Like any new skill, framing requires practice and support. Nonprofit organizations should be interested in exposing students to strategic framing as an engagement strategy and weaving framing for advocacy into their lives. Failing to answer young people’s calls for strategic support in their advocacy is a costly oversight for society. To start, young people are headed for the very nonprofit groups that are leading the charge for social justice. They are the volunteers, staff, donors, and activists who not only form social movements but also lead them. The challenge for today’s nonprofit leaders is to help them acquire the skills they need to do just that.

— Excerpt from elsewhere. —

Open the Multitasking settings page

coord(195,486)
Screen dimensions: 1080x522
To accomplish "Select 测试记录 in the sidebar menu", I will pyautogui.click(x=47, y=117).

Engaging young people as issue-framers and helping them to build new narratives for pressing problems should start in schools and on campus. This is where FrameWorks’ strategic framing tools for civic engagement have picked up, in classrooms from Los Angeles, to Madison, Wisc., to Sewanee, Tenn., to New Haven, Conn. But we know that learning happens outside the classroom just as effectively as within. Young people also acquire knowledge through their direct interactions with community mentors and NGOs. What’s more, research shows that civic engagement and participation supports youth development and is correlated with positive social outcomes and behaviors, not least of which is higher rates of civic participation and engagement in the future.4, 5
Strategic framing is an essential part of the NGO skillset. Rather than wait to teach it on-the-job and on-the-fly as current events break, now is the time to engage young people in understanding how culture shapes the way we think about social issues and what we can see as viable solutions.
Notes
- Kim, J. and Sherman, R. F. (2006). “Youth as important civic actors: From the margins to the center.” National Civic Review 95(1), 3-6.
- Trester, A. (2018). How to Talk About Youth Development. Washington, DC: FrameWorks Institute.
- Volmert, A., Fond, M., Haydon, A., O’Neil, M., Pineau, M. (2016). “It’s a Rite of Passage:” Mapping the Gaps between Expert, Practitioner, and Public Understandings of Adolescent Substance Use. Washington, DC: FrameWorks Institute.
- Ballard, P. J., Hoyt, L. T. and Pachucki, M. C. (2018). “Impacts of Adolescent and Young Adult Civic Engagement on Health and Socioeconomic Status in Adulthood.” Child Development.
- Zaff, J. F., Kawashima-Ginsberg, K., Lin, E.S., Lamb, M., Balsano, A., Lerner, R.M., (2011). “Developmental Trajectories of Civic Engagement across adolescence: Disaggregation of an integrated construct.” Journal of Adolescence 34(6), 1207-1220.